“I would hope that Netanyahu seizes this opportunity to cultivate closer relations and greater coordination with the current Obama administration, but he’s not doing that.”
Kochav Yair, December 4, 2017 – Former Prime Minister and Former Minister of Defense Ehud Barak continued his latest attempt at a political comeback this week by giving a series of interviews in which he stuck to his prediction that embattled Syrian President Basher Assad will not last more than a month into 2012.

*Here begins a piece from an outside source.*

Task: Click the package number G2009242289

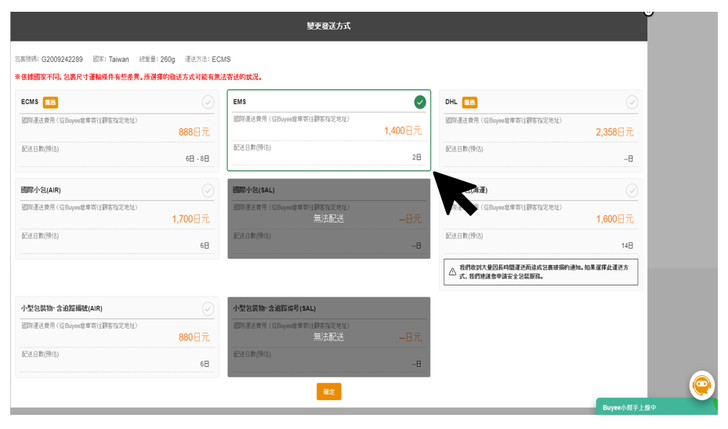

Barak, 75, last held political office in 2012 in a unity government with Prime Minister Binyamin Netanyahu, who has won reelection twice since then. Barak, however, was forced out of the Labor Party leadership and has since embarked on an effort to unseat Netanyahu, a feat he managed to achieve only once, in 1999. The former premier and minister holds the honor of Israel’s most decorated soldier, and relies on the military gravitas that provides will lend credibility to his prediction that the Syrian leader will fall almost six years ago.
“It is only a matter of time, given how weak his position has become,” intoned Barak, whose premiership saw the outbreak of the Second Intifada, in which more than a thousand Israelis were killed. “What has become clear to me and to anyone else with a head on his shoulders is that Israel should position itself to take advantage of this eminently foreseeable development, or at least to protect its interests. Unfortunately, the current leadership has demonstrated it is only interested in holding on to power, and the small matter of knowing what’s actually going on in the region and doing something about it lies beyond its area of awareness and competence.”

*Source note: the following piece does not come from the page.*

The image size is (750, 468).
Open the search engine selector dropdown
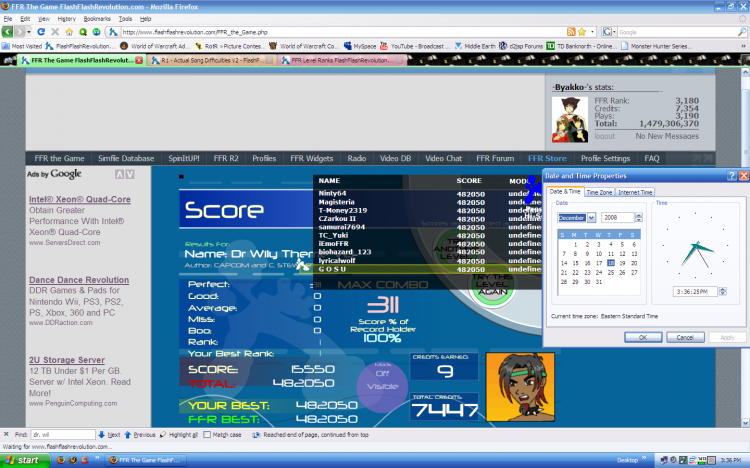[609, 32]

Barak suggested that Israel work with other regional and global powers such as Turkey, the U.S., and Russia, to keep Iran from exploiting the inevitable power vacuum that Assad’s imminent fall will bring. “We cannot afford, in 2017, to stand idly by while Iran creates a Shiite corridor to the Mediterranean,” he argued. “With a friendly US administration in the White House, one that sees eye-to-eye with Israel’s leadership, that should be easier than it would be with others in power in Washington. I would hope that Netanyahu seizes this opportunity to cultivate closer relations and greater coordination with the current Obama administration, but he’s not doing that. I will,” he vowed.
“By the time 2016 comes we can reshape the whole Middle East and eliminate all manner of strategic threats,” he predicted. “The Israeli electorate, I’m sure, understands as I do, that Bibi is not the man who can navigate us through that fraught period. It’s a shame, especially with the surefire prospect of a friendly Democrat in the White House.”